Whilst the messages coming from Glasgow will add fresh urgency to the UK construction industry’s actions to cut emissions, it will also highlight the potential for additional new work particularly in housing repair and maintenance, building refurbishment and electricity generation and distribution.

The growth of electric vehicles has doubled over the past year to 280,000 and is set to rise dramatically in coming years ahead of the phasing out of new petrol and diesel cars from 2030.

As the recent Glenigan report Build Back Greener: Challenges & Opportunities for UK Construction notes, a step change in the roll-out of new electric vehicle charging points will be needed to support growth in the sector.

To this end, the Government has pledged to invest £1.3 billion to speed up the roll out of charging infrastructure, with rapid charge points on motorways and major roads and more on-street charge facilities.
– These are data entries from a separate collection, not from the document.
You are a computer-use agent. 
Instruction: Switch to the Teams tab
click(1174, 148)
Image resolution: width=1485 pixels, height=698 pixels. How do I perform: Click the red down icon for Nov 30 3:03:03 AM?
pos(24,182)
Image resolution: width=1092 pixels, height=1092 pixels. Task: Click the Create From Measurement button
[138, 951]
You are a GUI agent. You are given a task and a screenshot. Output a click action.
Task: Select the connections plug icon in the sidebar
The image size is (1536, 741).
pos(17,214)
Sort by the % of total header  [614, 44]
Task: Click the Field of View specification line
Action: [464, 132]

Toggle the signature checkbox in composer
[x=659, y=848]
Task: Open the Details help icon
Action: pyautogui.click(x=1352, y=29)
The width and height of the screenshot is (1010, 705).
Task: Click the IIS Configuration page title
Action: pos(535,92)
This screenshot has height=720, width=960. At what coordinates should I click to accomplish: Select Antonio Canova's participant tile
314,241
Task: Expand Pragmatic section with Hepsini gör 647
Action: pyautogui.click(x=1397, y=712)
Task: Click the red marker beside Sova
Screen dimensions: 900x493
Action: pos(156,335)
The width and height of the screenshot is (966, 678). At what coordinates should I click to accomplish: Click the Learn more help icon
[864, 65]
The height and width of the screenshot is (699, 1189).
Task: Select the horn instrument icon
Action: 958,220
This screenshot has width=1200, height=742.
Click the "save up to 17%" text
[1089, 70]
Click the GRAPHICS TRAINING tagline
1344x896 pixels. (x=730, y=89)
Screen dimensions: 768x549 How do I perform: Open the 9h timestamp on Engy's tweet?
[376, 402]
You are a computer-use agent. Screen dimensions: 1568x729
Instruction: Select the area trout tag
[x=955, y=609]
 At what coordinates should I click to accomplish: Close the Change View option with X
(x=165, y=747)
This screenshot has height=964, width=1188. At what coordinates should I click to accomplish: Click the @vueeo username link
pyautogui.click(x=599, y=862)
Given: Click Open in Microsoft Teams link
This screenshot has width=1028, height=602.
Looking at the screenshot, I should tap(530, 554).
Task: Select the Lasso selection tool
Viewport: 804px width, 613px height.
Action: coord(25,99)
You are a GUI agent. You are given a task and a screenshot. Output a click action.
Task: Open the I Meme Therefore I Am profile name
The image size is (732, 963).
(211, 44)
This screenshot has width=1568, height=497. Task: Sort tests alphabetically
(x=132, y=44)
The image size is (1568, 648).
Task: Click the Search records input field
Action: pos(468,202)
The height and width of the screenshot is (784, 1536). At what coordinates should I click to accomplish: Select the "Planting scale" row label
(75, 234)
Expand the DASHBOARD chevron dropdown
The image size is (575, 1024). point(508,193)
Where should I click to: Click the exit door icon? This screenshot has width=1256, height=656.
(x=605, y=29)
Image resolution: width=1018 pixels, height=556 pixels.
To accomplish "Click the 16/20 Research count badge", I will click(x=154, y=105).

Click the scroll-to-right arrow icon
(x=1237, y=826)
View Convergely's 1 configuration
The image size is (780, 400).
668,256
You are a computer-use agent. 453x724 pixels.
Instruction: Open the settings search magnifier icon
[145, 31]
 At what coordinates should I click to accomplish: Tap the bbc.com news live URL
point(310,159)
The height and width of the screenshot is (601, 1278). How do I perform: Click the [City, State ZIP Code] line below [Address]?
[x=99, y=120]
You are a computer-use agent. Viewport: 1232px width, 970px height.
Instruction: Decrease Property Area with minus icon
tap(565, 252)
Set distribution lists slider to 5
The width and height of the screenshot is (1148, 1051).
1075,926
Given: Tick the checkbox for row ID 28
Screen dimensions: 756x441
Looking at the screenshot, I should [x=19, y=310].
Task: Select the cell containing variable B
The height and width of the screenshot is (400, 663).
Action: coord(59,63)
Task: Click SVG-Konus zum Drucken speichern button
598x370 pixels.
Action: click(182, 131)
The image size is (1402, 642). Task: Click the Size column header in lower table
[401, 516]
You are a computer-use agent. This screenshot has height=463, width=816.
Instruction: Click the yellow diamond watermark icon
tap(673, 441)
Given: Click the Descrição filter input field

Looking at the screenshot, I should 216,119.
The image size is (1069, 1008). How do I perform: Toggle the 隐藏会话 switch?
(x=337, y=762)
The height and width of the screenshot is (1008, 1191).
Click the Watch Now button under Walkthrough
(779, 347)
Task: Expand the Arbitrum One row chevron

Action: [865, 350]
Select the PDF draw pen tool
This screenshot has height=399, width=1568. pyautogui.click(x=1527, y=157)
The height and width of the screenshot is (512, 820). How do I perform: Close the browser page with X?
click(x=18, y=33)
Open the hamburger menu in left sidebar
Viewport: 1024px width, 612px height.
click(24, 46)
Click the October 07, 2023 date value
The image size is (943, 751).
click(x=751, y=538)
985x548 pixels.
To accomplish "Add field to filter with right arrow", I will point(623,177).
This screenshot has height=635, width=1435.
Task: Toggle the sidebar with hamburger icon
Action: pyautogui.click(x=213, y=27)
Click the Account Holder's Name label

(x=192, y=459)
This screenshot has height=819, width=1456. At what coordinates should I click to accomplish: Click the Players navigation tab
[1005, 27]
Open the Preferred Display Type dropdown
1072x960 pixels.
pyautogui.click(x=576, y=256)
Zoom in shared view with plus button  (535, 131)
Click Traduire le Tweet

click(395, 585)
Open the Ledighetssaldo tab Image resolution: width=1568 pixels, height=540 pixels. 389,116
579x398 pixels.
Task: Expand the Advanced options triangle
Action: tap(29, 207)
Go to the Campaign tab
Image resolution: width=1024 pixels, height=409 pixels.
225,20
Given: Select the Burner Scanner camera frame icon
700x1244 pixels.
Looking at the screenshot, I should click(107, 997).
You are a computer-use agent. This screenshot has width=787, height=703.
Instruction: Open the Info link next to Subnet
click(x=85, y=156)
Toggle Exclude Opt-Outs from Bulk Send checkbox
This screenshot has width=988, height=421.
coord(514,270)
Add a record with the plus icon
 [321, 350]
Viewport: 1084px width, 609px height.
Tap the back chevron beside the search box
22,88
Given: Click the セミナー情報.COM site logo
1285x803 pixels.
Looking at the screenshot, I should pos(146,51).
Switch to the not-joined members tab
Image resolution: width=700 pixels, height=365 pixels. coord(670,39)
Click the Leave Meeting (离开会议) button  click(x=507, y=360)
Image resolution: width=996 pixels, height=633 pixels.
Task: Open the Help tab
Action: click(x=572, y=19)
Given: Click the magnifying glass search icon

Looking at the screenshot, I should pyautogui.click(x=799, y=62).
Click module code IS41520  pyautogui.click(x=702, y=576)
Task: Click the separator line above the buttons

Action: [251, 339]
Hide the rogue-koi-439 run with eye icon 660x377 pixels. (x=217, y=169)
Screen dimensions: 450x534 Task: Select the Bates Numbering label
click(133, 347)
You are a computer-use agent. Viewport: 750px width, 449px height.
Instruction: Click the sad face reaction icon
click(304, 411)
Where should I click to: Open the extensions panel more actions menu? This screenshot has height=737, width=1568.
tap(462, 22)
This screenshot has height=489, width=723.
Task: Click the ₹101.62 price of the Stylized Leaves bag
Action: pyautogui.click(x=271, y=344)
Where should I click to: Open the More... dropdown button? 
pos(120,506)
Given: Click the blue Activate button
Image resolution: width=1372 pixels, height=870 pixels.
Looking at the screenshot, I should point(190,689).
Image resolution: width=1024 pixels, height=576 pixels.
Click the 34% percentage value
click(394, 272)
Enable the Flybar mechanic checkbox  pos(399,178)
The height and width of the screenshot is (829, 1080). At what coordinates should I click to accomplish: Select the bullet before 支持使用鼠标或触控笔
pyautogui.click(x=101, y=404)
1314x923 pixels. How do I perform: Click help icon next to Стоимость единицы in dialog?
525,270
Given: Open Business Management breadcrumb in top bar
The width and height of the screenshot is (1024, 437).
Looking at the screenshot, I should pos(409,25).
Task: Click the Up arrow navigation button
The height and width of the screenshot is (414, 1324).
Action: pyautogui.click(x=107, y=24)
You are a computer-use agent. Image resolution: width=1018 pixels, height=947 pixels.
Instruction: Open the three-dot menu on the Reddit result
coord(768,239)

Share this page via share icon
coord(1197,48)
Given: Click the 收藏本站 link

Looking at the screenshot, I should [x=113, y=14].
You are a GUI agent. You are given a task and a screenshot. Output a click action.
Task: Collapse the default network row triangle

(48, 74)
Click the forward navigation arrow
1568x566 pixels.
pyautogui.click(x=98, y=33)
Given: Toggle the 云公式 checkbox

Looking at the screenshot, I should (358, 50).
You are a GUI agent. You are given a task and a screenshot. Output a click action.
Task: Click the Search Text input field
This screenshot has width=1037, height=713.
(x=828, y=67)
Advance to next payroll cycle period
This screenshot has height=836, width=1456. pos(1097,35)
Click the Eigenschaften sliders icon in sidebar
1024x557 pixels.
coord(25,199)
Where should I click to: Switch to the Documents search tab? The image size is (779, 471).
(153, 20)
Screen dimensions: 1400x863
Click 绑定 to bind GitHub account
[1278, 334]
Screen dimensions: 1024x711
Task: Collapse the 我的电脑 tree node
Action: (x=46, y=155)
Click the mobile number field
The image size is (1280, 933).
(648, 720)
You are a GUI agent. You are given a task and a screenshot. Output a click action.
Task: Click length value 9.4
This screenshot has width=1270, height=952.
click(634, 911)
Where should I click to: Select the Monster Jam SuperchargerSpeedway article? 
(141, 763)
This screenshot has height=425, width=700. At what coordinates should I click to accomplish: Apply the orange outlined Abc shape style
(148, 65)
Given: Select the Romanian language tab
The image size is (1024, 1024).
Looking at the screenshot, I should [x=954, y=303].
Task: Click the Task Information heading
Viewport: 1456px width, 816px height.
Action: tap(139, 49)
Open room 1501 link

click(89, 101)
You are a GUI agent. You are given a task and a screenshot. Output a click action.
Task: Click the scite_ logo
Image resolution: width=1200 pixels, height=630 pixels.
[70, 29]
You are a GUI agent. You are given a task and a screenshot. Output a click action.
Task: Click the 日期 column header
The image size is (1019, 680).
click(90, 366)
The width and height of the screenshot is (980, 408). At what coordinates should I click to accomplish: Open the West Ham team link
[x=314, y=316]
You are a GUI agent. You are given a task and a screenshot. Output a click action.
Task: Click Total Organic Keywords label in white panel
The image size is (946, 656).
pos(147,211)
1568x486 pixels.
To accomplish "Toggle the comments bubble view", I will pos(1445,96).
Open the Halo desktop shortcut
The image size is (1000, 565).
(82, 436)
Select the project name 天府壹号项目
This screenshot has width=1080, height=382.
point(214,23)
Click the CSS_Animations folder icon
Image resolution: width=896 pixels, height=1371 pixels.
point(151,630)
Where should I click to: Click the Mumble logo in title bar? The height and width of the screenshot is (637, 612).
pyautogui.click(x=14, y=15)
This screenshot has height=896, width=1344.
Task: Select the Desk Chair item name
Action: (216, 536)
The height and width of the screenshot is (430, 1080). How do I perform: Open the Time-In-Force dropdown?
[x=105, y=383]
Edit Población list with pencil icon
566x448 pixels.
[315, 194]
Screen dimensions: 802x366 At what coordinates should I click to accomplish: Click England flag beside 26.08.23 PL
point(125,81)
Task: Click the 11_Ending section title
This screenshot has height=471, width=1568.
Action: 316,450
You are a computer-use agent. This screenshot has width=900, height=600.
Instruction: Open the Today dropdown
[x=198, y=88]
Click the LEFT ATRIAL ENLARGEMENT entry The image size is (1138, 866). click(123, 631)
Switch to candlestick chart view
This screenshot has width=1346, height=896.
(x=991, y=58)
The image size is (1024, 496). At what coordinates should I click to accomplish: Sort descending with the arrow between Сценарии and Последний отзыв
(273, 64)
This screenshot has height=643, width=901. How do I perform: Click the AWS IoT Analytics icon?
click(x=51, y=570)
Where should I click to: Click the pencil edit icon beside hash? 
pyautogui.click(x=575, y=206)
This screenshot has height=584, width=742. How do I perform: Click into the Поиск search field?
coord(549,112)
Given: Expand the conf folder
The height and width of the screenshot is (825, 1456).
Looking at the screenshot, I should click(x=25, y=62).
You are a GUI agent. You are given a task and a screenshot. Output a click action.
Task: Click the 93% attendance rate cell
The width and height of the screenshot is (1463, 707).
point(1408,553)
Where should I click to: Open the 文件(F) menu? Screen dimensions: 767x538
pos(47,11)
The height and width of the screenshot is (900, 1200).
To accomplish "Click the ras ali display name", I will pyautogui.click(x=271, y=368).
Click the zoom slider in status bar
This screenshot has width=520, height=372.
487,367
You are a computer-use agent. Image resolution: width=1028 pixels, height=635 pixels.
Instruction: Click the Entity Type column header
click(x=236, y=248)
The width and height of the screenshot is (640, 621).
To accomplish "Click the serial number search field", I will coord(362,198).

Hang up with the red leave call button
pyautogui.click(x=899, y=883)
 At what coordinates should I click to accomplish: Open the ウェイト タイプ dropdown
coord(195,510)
Yet there are already big opportunities in the sector. Glenigan has identified around 5,000 projects that include electric charge points over the past year, ranging from home installations to major new business and residential schemes.

The roll-out of fast electric vehicle charging networks is also creating significant packages of work for the industry. In Cambridge, consultants Ingleton Wood has recently been appointed to help build over 100 ‘ultra-fast’ electric vehicle charging stations on major roads across the country for The EV Network.

Glenigan data shows that planning has been approved on the first scheme in the roll-out, a £600,000 hub at Kettering on the A14. Work is at the pre-tender stage and could start at the end of this year (Project ID: 21338422).

Traditional forms of building work will also be involved in the roll-outs. The hub at Kettering will involve a new forecourt with a café, rest area and facilities for drivers, alongside ultra-fast charging for 24 vehicles, a solar canopy and battery storage.

Developers and local authorities are also showing interest in the large-scale ‘gigafactories’ to produce batteries for electric vehicles which the government is keen to see built in the UK.

Outline plans have recently been submitted for a £650 million West Midlands gigafactory on the site of Coventry Airport which is being backed by the West Midlands mayor and where work could potentially start next year (Project ID: 21072515).

Refurbishing for the environment

In the light of COP26, the industry can expect a renewed push for developments which involve more refurbishment and renovation work rather than demolition and new build. Around half of a building’s whole-life emissions typically come during demolition and construction and particularly the manufacture of steel, concrete and bricks.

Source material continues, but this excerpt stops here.